I want to make something that will light up when my coffee cup is warmed. What would happen if a flexible PCB, 8 bit micro controller, some LED's, a coffee cup and some code were combined? The Photo to the Left is just a place holder.
Single Wire Serial LED - Will add more if they fit.
Got most of the components. Waiting for the resistors and capacitors.
Ordered metric 0603 components instead of 0603 imperial components. Ops. Moral of the story don’t trust the metric system. ???
All the tools needed to make a good prototype board The soldering Iron is a Weller WM 120. It’s only 12 Watts but it’s great for surface mount and even some through hole components.Defiantly needed the fine tweezers and Flux to help flow the solder where it belongs.Now on to the coding.
Two weeks ago I completed the first revision of the board and was not happy with how it turned out.
First there were only 3 LED's on the board, which is OK, but I wanted more LED's.
Second, the LED's lowest supported voltage was 3.5V and the Temperature sensor chip I originally chose required a 3V power supply. Having two different Voltage levels required me to use a I2C logic level shifter and a LDO for the 3.3V supply.
For the new board I chose a smaller Microcontroller, as well as a different Temperature sensor.
I added pads so that the multiple strips can be wired together. the pads should also be compatible with standard WS2812B Strips.
For the New temperature sensors I chose the LM75BDP,118 from NXP because they were a good size and they used I2c.
I Chose PIC16F18426-I/ST as my processor because it was in a nice small package.
Lots of Fun work today. The Datasheet for the LED's appeared to recommend filter capacitors on the data line so Those were added. A Pin is placed on each side of the string so the boards can be designed to be daisy chained to add more LED's I want to add more LED's to the string and will do so if there is enough space. Wired up the Temperature sensor.
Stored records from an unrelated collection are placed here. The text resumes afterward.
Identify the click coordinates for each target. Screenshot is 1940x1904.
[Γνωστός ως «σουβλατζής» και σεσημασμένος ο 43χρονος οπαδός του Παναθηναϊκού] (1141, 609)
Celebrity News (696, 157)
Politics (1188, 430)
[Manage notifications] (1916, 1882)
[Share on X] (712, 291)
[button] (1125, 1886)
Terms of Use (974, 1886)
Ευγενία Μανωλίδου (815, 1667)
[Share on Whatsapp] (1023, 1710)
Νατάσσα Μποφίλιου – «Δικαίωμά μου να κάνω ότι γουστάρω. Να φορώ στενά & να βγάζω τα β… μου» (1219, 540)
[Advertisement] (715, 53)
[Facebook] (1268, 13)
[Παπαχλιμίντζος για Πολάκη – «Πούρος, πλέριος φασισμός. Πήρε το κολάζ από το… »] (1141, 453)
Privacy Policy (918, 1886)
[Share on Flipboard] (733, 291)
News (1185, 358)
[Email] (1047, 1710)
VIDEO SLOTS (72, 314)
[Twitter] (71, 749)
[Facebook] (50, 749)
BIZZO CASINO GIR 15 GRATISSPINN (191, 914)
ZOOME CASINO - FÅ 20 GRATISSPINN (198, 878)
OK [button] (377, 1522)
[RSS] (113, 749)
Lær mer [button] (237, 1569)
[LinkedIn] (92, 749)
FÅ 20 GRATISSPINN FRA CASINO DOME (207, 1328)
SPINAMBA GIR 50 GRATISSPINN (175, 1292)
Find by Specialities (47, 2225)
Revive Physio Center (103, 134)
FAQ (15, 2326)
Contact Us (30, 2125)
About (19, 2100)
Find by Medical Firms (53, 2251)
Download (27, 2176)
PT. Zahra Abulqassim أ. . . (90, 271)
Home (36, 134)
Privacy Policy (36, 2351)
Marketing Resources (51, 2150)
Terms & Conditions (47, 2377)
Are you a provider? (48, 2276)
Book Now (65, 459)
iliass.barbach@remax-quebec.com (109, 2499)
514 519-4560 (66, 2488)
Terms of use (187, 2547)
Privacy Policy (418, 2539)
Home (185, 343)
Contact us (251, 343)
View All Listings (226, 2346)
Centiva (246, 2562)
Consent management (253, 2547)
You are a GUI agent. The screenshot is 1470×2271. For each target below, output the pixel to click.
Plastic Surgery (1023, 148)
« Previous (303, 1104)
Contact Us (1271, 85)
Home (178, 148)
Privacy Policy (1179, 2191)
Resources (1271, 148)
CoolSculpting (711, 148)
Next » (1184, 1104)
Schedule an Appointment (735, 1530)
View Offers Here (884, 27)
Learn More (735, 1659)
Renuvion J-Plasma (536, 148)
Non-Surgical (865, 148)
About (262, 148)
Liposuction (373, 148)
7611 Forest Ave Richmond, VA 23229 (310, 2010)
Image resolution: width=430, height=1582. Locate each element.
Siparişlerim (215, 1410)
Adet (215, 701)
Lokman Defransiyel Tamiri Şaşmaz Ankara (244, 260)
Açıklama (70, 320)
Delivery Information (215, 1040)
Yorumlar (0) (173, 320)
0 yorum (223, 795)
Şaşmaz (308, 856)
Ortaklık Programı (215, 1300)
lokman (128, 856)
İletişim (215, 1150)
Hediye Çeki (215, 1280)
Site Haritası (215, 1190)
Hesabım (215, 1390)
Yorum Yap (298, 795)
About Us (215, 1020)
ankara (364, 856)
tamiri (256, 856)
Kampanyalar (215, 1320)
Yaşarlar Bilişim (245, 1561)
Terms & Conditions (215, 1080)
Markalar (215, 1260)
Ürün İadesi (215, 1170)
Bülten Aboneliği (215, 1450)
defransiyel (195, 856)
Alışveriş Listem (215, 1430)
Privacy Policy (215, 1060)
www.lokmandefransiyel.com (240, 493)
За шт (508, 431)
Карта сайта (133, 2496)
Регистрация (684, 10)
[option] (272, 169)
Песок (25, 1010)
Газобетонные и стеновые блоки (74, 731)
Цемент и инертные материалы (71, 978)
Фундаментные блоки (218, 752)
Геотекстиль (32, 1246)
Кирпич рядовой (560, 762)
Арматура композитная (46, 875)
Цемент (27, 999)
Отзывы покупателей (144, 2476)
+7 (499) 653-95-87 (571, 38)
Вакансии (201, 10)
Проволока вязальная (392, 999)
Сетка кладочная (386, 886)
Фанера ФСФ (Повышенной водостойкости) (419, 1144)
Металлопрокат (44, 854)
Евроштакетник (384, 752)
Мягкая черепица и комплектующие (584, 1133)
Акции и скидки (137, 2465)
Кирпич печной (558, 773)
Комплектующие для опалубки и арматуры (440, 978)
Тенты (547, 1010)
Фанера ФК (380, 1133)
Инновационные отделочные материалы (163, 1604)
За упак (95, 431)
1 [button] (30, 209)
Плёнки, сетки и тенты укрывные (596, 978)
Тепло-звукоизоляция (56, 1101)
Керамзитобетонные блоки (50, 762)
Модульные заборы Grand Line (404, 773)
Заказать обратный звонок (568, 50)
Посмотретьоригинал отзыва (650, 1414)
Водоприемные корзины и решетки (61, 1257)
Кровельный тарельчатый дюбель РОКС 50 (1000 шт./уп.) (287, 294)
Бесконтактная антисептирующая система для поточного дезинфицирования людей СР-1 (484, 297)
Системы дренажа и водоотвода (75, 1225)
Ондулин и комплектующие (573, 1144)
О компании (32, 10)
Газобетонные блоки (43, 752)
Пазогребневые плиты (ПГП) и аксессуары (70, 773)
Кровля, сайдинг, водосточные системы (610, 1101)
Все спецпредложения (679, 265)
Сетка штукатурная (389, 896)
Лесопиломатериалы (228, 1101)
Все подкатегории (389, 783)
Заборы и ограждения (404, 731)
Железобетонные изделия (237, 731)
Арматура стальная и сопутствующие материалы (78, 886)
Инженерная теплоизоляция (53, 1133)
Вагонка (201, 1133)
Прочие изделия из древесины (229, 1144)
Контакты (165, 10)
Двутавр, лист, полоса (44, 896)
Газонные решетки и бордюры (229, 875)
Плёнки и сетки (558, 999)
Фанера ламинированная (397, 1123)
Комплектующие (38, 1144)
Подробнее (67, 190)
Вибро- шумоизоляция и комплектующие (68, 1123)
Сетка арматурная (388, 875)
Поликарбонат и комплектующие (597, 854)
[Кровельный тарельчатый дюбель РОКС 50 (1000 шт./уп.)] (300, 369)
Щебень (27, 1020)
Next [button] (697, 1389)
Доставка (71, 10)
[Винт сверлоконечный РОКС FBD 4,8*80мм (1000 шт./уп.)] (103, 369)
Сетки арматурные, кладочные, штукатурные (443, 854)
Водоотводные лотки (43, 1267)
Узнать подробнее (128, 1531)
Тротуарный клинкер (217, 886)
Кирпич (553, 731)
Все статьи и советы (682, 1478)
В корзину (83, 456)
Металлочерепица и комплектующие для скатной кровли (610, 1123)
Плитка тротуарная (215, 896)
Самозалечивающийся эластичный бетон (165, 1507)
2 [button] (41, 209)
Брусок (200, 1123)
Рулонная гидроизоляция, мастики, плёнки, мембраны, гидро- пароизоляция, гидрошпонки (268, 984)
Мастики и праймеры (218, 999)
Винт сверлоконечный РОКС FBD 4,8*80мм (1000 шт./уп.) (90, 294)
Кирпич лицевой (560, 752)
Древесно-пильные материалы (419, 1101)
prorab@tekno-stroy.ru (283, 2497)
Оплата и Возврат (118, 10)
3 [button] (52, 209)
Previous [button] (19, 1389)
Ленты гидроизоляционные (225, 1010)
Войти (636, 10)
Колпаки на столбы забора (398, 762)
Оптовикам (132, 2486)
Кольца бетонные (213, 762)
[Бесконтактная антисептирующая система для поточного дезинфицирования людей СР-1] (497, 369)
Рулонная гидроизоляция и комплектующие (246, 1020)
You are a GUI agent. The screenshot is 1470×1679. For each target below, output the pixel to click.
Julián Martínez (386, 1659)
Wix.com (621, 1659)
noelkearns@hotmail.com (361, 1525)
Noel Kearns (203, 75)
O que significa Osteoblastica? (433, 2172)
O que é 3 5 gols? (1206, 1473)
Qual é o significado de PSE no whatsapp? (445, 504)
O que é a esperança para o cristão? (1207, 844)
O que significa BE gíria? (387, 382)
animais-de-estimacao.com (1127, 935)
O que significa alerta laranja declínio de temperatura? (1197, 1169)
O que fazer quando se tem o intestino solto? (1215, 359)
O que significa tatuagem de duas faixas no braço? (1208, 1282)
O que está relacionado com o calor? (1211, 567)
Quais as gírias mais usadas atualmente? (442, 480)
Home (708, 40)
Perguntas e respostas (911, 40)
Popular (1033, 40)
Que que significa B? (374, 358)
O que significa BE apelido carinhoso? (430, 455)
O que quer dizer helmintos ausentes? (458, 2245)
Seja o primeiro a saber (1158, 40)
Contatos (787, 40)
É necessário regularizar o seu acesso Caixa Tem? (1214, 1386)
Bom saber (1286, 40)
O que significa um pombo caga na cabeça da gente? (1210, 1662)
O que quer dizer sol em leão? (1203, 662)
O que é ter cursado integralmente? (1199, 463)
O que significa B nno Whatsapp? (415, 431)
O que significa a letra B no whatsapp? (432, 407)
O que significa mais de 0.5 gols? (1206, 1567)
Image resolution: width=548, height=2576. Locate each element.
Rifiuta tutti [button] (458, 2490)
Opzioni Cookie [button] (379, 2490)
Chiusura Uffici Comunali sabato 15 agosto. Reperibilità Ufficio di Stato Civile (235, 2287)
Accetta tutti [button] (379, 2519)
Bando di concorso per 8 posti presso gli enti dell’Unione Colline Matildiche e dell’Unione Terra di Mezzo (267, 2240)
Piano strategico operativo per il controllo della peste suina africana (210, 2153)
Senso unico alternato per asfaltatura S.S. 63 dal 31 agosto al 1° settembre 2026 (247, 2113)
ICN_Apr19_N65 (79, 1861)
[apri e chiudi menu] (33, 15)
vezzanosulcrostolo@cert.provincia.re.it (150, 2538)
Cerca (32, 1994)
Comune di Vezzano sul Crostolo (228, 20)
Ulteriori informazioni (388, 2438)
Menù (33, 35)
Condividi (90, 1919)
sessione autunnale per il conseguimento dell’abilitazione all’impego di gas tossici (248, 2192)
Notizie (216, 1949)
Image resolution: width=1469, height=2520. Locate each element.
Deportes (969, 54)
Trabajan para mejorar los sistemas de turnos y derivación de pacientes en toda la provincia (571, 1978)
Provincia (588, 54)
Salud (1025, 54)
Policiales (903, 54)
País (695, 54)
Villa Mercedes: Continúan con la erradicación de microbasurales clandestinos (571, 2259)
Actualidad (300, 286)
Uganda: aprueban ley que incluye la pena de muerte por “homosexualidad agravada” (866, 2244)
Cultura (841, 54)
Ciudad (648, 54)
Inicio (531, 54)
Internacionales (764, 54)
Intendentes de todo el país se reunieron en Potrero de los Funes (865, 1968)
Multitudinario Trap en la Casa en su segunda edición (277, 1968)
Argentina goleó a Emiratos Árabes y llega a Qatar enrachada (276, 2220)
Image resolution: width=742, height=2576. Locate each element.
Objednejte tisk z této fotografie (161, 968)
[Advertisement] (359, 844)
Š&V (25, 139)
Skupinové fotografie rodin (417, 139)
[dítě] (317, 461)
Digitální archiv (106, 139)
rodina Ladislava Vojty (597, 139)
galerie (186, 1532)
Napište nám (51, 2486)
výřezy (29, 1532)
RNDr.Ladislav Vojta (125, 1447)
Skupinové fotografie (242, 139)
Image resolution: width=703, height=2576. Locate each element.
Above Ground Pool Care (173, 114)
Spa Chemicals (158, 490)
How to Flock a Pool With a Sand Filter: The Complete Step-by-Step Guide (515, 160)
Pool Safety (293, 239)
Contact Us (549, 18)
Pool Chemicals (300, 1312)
The data sheet for the sensor also recommended a filter capacitor on the data line.
Also Added a 3V Regulator so the whole board runs on a single 5V Power Supply.
The Resistors and Capacitor on the Left of the microcontroller were recommended by Microchips datasheet for the PIC18F25K80. I chose this Microcontroller because it had a broader temperature range and a fairly small footprint.
I learned how to use git today and added a Repository on git hub for the code and board files.
Used Mouser's free Library Loader to create a package outline for the MCP9904T.
The website for Library Loader is https://componentsearchengine.com If you particular editor does not have the components they will have them or they have a form to help generate one using values from the data sheet.
I am using KiCad, but it also works for Eagle, OrCAD, Altium, and several others.
Found some good articles on driving the WS2812B LEDs.